You might recall that I alerted you to this technique in a report at my place. There are samples of how that works here: http://digitalchoke.com/daynotes/reports/bank-phish01.php .

At work, we get several dozen bank 'phishing' attempts each day, and all of them use the mouseover technique to fake the actual address. Although my report shows the technique for web pages, it is just as easily done in HTML mail.

In the reader's question, the "communications.msn.com" site really belongs to Microsoft. (I checked via "Arin" at www.whois.net , where you can get registration info on any domain name or IP address.)

But it could have easily been a spammer that was verifying your email address with a script attached the the URL in the message, then a re-direct to Microsoft's site. The script could do more, like attempt to hack your computer.

Worse, it could be a hacker trying to "own" my computer. If I (as a hacker) send out a mail message to everyone telling them where to get SP2, most of the people who will respond probably don't have SP2. So my page will attempt an attack via a pre-SP2 problem, then redirect to Microsoft (or anywhere else). The result could be that I get to "own" your computer, and you won't know it.

So my recommendation is to be very careful with links in unsolicited messages. They might be legit or nefarious. In today's world, the chances are that it's nefarious. Mr. Erbach and others should be careful.

Let's expand a bit on how this type of thing could be dangerous. With my hacker hat on:

First, let's build an exploit for a pre-SP2 problem. These exploits are readily available in the hacker underground. Our exploit will install a 'bot' on the computer. Our bot will respond to special commands that we send it. Or, it might install a keystroke logger that looks for credit card or bank account numbers.

Next step is to create a web site. The main page on the web site will do three things. It will verify the email address that belongs to the user that clicks on the link in the mail message. This good email address will be added to a list that will sell to our friendly neighborhood mail spammer. Or, perhaps I use it for myself.

The second thing that my web page will do is to run the exploit script that installs my bot.

And the third thing will be an immediate redirect to Microsoft's update page.

Now I am ready for my attack. Using easily obtainable mail spammer lists and software, I'll send out a nicely crafted message "from Microsoft". This HTML message will have a visible link to the Microsoft update page. Since I'll use the 'on mouseover' command to display the Microsoft URL, a casual user will see the Microsoft URL when they move the mouse over the link.

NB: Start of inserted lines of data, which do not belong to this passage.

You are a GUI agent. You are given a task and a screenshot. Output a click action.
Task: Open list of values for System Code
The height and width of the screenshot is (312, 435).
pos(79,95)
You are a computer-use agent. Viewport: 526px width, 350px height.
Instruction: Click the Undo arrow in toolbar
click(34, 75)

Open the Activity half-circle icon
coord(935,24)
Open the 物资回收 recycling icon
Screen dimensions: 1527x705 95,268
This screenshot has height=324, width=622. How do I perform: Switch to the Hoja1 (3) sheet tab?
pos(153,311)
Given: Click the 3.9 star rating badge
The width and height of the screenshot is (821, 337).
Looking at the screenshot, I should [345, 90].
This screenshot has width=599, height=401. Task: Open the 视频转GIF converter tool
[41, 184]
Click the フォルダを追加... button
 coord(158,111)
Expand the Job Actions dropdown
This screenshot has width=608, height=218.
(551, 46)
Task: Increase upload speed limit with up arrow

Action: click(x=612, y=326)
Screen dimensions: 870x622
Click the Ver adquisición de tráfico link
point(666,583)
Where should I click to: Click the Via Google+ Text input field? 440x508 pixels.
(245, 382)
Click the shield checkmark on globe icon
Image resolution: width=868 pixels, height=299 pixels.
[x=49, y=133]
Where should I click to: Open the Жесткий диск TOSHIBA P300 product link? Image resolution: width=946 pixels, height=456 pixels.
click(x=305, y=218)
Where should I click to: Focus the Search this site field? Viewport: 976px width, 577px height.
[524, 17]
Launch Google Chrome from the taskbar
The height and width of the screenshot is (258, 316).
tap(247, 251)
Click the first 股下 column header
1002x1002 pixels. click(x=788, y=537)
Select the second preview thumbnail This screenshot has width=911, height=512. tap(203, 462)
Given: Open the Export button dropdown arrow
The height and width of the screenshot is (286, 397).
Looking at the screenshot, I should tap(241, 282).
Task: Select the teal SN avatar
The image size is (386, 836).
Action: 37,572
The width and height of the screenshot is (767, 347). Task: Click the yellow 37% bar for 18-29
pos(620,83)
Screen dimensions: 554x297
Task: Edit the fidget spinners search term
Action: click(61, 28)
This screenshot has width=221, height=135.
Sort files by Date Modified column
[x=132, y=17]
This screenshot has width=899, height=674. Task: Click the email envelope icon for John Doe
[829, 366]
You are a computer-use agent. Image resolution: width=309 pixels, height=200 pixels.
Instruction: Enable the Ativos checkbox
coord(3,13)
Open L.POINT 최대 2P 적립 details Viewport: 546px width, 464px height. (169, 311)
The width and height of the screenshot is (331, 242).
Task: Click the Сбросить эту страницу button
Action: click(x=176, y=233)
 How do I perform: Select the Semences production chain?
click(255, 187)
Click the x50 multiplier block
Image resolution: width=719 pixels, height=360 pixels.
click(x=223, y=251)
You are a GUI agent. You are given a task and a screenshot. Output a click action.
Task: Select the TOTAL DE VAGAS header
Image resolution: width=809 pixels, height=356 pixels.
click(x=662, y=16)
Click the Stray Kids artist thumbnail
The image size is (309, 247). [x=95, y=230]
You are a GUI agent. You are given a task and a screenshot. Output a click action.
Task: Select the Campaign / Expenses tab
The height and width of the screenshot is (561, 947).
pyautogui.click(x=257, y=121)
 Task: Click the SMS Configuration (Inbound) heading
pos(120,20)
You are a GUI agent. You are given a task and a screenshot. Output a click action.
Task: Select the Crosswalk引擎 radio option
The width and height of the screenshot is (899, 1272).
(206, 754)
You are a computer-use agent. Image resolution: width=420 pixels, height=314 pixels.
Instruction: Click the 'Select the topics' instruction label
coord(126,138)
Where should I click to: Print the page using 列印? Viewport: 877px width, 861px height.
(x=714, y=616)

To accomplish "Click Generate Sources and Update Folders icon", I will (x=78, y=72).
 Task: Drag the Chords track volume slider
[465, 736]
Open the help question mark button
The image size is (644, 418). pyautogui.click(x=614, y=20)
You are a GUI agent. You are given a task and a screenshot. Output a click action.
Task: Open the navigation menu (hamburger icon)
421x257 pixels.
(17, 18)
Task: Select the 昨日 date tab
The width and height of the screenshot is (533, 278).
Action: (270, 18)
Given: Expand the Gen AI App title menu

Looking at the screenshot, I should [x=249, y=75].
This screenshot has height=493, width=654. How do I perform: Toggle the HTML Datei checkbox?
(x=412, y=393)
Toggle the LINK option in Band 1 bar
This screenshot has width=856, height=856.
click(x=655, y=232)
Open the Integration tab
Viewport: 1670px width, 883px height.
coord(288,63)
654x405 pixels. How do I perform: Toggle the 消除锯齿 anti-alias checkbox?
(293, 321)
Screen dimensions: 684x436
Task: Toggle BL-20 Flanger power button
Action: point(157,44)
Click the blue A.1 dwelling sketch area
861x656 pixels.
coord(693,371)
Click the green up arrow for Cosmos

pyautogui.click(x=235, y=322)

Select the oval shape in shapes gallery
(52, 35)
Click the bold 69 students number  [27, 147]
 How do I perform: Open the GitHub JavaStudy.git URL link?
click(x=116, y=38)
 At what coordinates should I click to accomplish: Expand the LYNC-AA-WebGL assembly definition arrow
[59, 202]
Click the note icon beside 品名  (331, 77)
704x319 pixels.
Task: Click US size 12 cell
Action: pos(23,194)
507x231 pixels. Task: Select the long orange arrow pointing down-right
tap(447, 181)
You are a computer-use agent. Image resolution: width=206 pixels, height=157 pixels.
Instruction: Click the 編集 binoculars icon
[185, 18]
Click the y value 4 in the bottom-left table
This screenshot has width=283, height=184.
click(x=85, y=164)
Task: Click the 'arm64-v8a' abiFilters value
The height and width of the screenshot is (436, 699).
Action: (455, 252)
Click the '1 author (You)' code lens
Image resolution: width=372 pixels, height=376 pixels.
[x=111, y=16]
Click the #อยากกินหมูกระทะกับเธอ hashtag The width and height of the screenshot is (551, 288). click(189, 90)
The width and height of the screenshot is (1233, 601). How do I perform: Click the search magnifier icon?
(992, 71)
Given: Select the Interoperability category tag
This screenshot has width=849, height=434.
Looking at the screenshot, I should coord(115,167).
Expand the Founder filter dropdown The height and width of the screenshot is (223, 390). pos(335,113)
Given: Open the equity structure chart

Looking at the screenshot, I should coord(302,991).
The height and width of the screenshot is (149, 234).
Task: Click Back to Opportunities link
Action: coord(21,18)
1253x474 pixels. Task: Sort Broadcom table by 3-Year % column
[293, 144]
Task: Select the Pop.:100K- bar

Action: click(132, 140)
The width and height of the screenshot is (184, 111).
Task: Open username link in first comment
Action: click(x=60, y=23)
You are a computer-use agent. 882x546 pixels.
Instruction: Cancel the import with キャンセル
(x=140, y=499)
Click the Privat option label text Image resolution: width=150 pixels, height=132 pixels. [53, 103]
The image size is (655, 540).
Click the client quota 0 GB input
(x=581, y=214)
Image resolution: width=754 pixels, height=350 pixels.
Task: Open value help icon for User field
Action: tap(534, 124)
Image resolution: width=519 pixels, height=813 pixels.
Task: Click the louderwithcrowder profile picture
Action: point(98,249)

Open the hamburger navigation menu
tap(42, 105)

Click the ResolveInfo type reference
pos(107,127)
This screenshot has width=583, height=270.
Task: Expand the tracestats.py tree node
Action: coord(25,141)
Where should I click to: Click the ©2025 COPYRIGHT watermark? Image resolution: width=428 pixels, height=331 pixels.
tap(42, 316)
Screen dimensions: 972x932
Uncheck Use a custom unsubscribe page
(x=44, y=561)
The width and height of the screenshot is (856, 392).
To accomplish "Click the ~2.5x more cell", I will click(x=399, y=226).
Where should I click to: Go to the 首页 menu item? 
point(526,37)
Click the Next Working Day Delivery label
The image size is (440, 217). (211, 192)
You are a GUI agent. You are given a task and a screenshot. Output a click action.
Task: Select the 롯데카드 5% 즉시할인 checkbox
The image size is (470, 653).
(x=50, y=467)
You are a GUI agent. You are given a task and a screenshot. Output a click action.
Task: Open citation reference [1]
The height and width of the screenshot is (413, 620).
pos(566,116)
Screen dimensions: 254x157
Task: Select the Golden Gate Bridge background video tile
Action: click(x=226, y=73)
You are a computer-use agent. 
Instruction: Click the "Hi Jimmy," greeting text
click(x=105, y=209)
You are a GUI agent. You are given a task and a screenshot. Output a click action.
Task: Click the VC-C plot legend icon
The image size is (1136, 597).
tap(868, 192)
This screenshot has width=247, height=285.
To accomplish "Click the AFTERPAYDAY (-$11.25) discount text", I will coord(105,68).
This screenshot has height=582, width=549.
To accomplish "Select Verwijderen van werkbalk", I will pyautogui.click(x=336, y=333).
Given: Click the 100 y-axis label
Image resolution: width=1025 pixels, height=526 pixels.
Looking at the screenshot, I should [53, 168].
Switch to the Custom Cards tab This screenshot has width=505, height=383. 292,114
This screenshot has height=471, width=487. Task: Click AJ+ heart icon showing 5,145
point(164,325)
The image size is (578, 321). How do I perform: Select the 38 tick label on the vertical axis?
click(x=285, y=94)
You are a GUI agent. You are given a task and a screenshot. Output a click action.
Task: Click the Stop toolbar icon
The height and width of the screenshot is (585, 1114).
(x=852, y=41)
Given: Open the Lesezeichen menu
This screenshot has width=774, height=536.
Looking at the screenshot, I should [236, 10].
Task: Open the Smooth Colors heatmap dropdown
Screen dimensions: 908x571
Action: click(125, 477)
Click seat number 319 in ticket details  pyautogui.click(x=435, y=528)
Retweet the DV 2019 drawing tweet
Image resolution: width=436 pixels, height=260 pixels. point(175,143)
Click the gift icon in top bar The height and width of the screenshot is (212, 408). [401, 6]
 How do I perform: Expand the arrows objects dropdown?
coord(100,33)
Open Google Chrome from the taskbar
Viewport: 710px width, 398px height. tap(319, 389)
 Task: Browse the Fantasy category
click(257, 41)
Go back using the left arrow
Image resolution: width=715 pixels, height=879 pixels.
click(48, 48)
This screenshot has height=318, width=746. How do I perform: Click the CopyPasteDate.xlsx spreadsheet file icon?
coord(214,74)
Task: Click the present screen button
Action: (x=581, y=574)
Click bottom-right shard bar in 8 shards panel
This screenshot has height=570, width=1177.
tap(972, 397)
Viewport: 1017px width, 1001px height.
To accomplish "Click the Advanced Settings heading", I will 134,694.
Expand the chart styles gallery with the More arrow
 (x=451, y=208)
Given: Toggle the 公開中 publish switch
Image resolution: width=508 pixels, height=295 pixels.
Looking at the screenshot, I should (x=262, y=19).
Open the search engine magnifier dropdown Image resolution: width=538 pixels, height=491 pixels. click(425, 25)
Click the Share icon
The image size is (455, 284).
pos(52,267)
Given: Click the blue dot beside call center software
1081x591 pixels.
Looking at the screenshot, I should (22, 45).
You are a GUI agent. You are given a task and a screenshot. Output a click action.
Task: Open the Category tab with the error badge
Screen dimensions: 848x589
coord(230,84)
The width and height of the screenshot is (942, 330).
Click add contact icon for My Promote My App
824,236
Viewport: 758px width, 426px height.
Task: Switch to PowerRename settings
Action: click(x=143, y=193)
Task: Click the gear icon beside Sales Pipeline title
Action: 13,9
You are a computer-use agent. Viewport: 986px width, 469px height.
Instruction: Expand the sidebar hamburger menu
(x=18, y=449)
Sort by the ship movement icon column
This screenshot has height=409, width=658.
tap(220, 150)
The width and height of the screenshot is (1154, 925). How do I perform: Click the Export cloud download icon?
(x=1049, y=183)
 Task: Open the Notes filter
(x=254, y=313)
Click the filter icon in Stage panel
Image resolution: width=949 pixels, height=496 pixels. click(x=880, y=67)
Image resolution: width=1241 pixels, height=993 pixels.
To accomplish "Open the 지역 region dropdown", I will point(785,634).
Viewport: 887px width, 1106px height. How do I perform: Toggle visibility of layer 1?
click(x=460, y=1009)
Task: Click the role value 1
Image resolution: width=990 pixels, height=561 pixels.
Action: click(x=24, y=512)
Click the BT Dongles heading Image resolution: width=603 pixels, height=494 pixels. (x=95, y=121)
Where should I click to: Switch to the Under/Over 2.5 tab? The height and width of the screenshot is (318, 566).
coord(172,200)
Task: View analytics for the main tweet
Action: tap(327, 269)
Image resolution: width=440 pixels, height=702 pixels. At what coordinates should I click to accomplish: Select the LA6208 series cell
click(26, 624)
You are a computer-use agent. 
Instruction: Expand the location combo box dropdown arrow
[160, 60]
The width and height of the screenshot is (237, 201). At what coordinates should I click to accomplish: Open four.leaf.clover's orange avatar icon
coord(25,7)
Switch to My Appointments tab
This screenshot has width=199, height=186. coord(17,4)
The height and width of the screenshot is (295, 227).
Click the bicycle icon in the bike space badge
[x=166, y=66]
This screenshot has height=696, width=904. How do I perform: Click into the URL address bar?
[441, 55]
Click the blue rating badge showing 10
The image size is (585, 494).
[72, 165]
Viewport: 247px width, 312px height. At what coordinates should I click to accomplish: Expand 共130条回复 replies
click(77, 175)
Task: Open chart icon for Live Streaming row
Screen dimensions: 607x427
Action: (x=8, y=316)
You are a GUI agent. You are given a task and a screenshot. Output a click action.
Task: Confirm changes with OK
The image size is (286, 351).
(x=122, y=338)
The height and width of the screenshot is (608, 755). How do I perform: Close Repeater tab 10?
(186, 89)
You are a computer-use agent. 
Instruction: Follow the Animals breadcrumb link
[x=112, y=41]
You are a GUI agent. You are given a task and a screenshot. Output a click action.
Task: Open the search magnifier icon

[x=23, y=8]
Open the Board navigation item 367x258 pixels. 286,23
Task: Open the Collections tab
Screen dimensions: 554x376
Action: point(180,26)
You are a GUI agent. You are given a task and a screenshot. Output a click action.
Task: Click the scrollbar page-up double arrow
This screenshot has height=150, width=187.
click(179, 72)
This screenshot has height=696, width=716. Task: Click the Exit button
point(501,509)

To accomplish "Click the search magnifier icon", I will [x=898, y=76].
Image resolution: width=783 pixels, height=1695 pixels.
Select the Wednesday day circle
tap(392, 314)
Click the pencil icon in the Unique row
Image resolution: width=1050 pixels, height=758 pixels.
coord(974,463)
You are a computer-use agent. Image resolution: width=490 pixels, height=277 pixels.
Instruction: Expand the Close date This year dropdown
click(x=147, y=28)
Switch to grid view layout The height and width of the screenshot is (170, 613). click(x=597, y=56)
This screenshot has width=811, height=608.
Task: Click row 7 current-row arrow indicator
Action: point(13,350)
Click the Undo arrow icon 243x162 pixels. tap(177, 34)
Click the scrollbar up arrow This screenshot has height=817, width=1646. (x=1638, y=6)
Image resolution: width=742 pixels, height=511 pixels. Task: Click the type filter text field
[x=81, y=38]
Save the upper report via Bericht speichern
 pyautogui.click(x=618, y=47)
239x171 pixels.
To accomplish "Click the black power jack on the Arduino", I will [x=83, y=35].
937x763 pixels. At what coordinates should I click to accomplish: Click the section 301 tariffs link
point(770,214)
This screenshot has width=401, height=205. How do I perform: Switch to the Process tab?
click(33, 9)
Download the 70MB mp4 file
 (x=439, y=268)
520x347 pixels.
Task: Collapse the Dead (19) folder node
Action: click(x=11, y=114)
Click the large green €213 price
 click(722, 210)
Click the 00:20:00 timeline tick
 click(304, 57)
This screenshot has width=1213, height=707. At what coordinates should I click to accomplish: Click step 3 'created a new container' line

But the underlying link (not visible unless you take the time to look) will take you to my web site. My message will alert you to a quick way to get the SP2 patch.

So you, as the unsuspecting user (and someone who hasn't bothered to install the SP2 patch), will click on the link. And these three things will happen faster than you can see:

1. My web page uses the parameters of the link to verify your email address, adding it to my spamming list.
2. The script file will execute that installs my 'bot' on your computer.
3. The real Microsoft page will be displayed because of my immediate 're-direct'.

All you will see is a short delay while my web page is loading, runs the script, then loads the real Microsoft page. And it will happen faster than you can see -- or stop it.

And then I 'own' your computer. You won't know what hit you.

The lesson here? Be very careful of messages (or pop-up screens) that purport to help you with computer problems. In the information security business: "Trust, but Verify".

(On reflection, perhaps more people should follow that advice for things other than computers. Like intelligence reports.)

 Friday, October 8, 2004       mail    link

Well, I have stared at this particular spot for about a half hour. And didn't think of anything terribly interesting to report.

But tommorow will be watching a security expert do a deep audit of a web server. It's had some unusual outbound traffic according to the iDS logs. So it should be interesting to see all the tools he uses to find the problem.